Sekolah di Jakarta, khususnya SMA, saya rasa merasakan hal yang sama. Namun, kesamaan tersebut sangat berbeda dengan kepedulian dalam membahas dan mengomentari tentang SAS. Guru di Jakarta seakan “mati rasa” tentang SAS, dan saya melebelkan: “takut”. Saya mencatat ada beberapa yang peduli dengan SAS, terutama mereka yang kontra. Berikut kutipannya:

wrazif: (Dikmenti Dinas Pendidikan Prov. DKI Jakarta telah mewajibkan semua SMA di DKI Jakarta untuk mengadopsi SAS (sistim administrasi sekolah) (tidak gratis) yang menyeragamkan format sistim penilaian (rapor) di DKI tanpa membangun infrastruktur yang memadai. Akibat begitu banyaknya data yang masuk (420 SMA kali sekitar 200 siswa kali 10 mata pelajaran), maka akses data yang dipusatkan di Dikmenti menjadi sangat kacau (hari dan jam akses dibatasi). Kalau begitu lebih efisien dan ekonomis kalau data siswa itu disimpan saja di masing-masing TU sekolah, bisa kapan saja diakses, murah, hemat dan efektif. Bukankah penyeragaman dan penanganan satu tangan ini melanggar prinsip otonomi sekolah dan otonomi guru? Belum lagi sistim ini (SAS) melanggar prinsip PBK (penilaian berbasis kelas) dan MBS (manajemen berbasis sekolah) yang digaungkan pemerintah pusat (Depdiknas)? Yang lebih lucu lagi, mau apa nilai-nilai itu dikumpulkan di server Dikmenti ? Bukankah nilai 8 di SMA N 6 Bulungan akan sangat berbeda dengan nilai 8 di SMA N 8 Bukit Duri (karena kurikulum yang digunakan berbeda dan soal-soal yang diujikan berbeda). lalu untuk apa data nilai dikumpulkan kalau tak bisa dianalisis?
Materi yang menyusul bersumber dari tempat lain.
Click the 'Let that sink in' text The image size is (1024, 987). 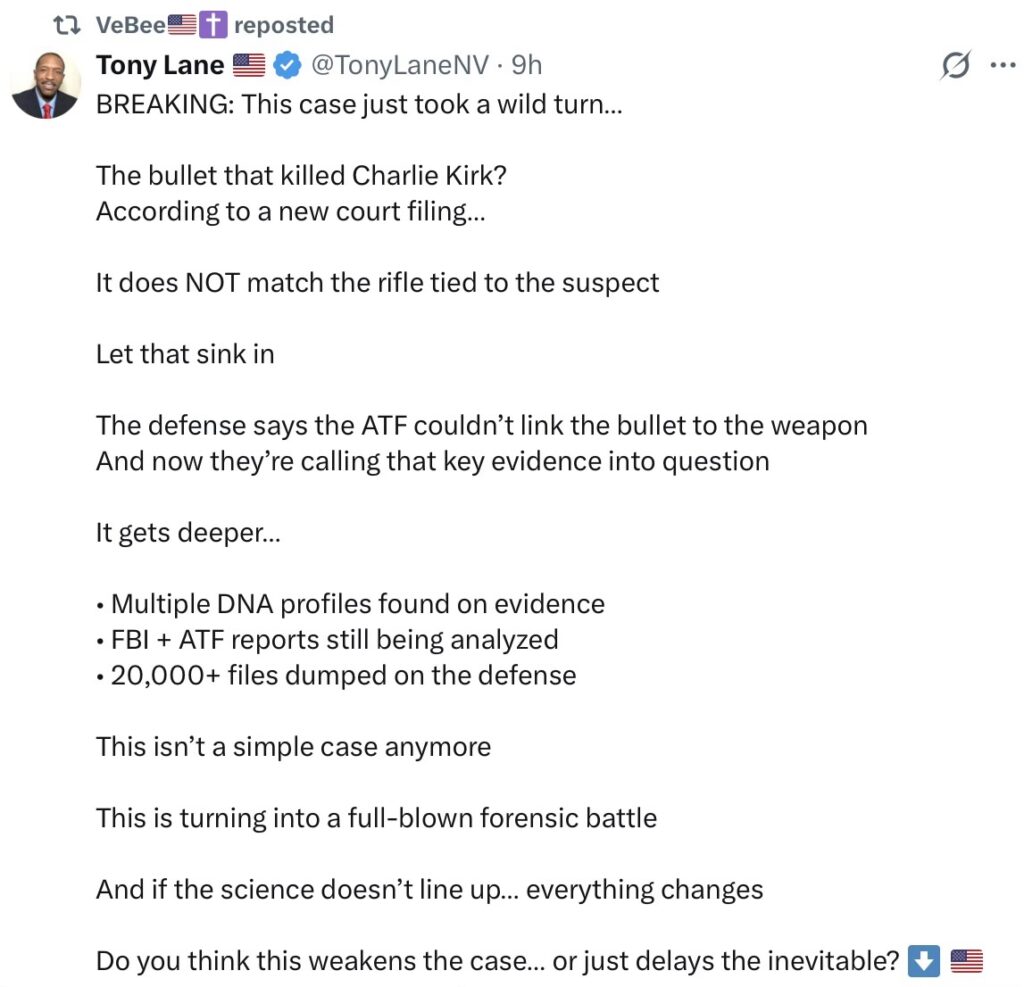[185, 354]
Kalau mau sekedar mencari potret sekolah, lihatlah website depdiknas (www.depdiknas.go.id (http://www.depdiknas.go.id)) lalu klik Peringkat Sekolah. Maunya apa, kalau semua sekolah dipunguti untuk mensukseskan program SAS ini ? SAS ini juga mengacaukan hakekat dari KTSP (Dokumen I : penjabaran visi dan misi sekolah, Dokumen II : pencarian keunggulan dan identitas sekolah serta penyusunan kurikulum yang berbobot (16 langkah KTSP) . Lihat website Depdiknas (www.depdiknas.go.id (http://www.depdiknas.go.id)) lalu klik KTSP atau website dari para guru (www.duniaguru.com (http://www.duniaguru.com)) lalu klik KTSP. Bagaimana sih, kok cara mencari proyek dari Dikmenti begini kasar dan katrok?
wrazif: Sebenarnya ada solusi untuk pengganti SAS yaitu melalui Think.com (komunitas pendidikan on-line) yang didanai oleh Oracle Education Foundation, dimana orang tua, publik, siswa dan guru di seluruh dunia dapat saling berinter-aksi (sifatnya gratis). Tapi kan jadinya, Dikmenti Dinas Pendidikan Prov DKI Jakarta jadi ga punya proyek. Lalu mereka mau makan apa?
antoderman:

Sistem Administrasi Sekolah Online : Merupakan sistem berbasis web yang melakukan administrasi kegiatan belajar dan mengajar

Kenapa SAS disebut asal-asalan?
Guru dapat dengan mudah membeli peta konsep, indikator dan silabus dari Penerbit atau dari toko buku
Dalam penyusunan Kurikulum Tingkat Satuan Pendidikan (KTSP), guru harus mengikuti 16 langkah penyusunan KTSP secara benar, sebelum dapat melakukan evaluasi dan mengisi rapor.
Sehingga tak ada cara instan bagi seorang guru untuk membuat silabus spt contek silabus guru lain.
Kurikulum KTSP juga terdiri dari Dokumen I dan Dokumen II Yang merupakan penjabaran visi dan misi sekolah dalam kegiatan operasional sehari-hari.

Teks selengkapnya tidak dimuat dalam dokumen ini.